══ Reading passage ══
Cortney Cameron: Filly : Memoir : March 2019
Southern Legitimacy Statement: Since my last Dead Mule submission, I’ve only grown more southern, moving south by 7 degrees of latitude to the Sunshine State, which, incidentally, is where I was born. A North Carolina resident for almost 20 years, I maintain a personal map of all the Bojangles in Florida and plan my travel accordingly. I did my schooling at Duke and NCCU.
Note – this submission includes an embedded submission from my late mother. Bio: Tracy Cameron (July 18, 1968 to February 5, 2017) was an investigative journalist who received awards from the North Carolina Press Association and the North Carolina Historical Society for her work, including a campaign to pardon Tom Dula.
The first time I noticed boobs, I was a second grader passing time after school by observing eighth-graders in the courtyard. With amusement, I noticed that the older girls wore peacock-ish protrusions on their chests and, with relief, I thanked god that I would never have to endure such silly trappings. Some months later, my prejudice was further reinforced when the family van broke down; wilting in the Florida heat, my mother cursed the sweating induced by her bra. Seeing my confusion, she assured me that one day I would understand her pain. Feigning ignorance, I laughed inwardly at her faulty predictions.
═══
══ Records shown ══
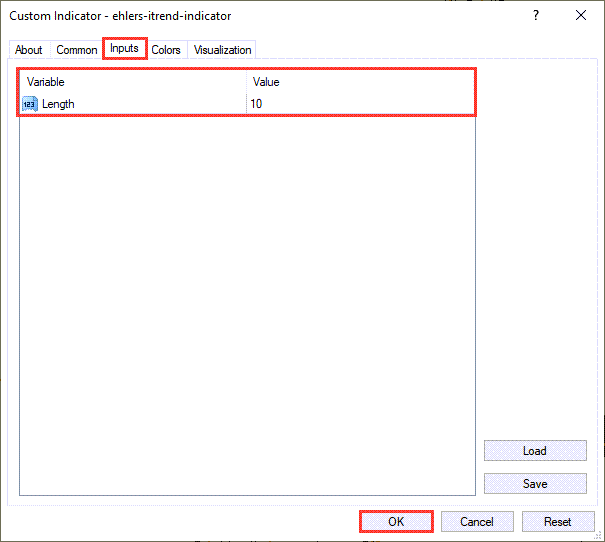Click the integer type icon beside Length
═══
══ Records shown ══
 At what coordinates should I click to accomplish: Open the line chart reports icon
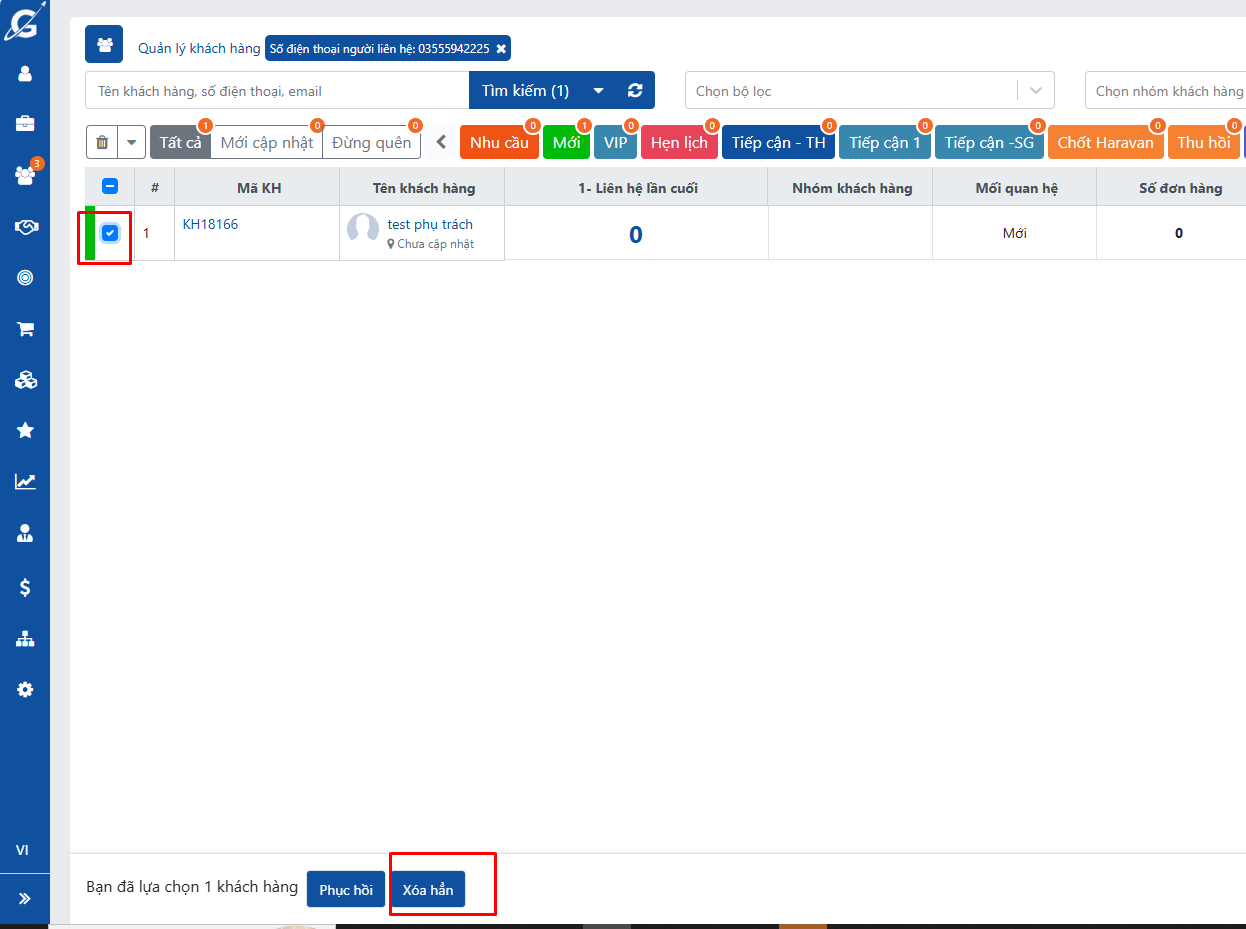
═══
→ **Directives**
a) Print the passage of the memoir excerpt above starting at "Cortney Cameron: Filly" and ending at "Duke and NCCU.".
b) In the memoir excerpt, which two schools does the author say they attended?
c) List every date that appears in the memoir excerpt.

→ **Responses by task**
a)
Cortney Cameron: Filly : Memoir : March 2019
Southern Legitimacy Statement: Since my last Dead Mule submission, I’ve only grown more southern, moving south by 7 degrees of latitude to the Sunshine State, which, incidentally, is where I was born. A North Carolina resident for almost 20 years, I maintain a personal map of all the Bojangles in Florida and plan my travel accordingly. I did my schooling at Duke and NCCU.

b) Duke and NCCU.

c)
March 2019
July 18, 1968
February 5, 2017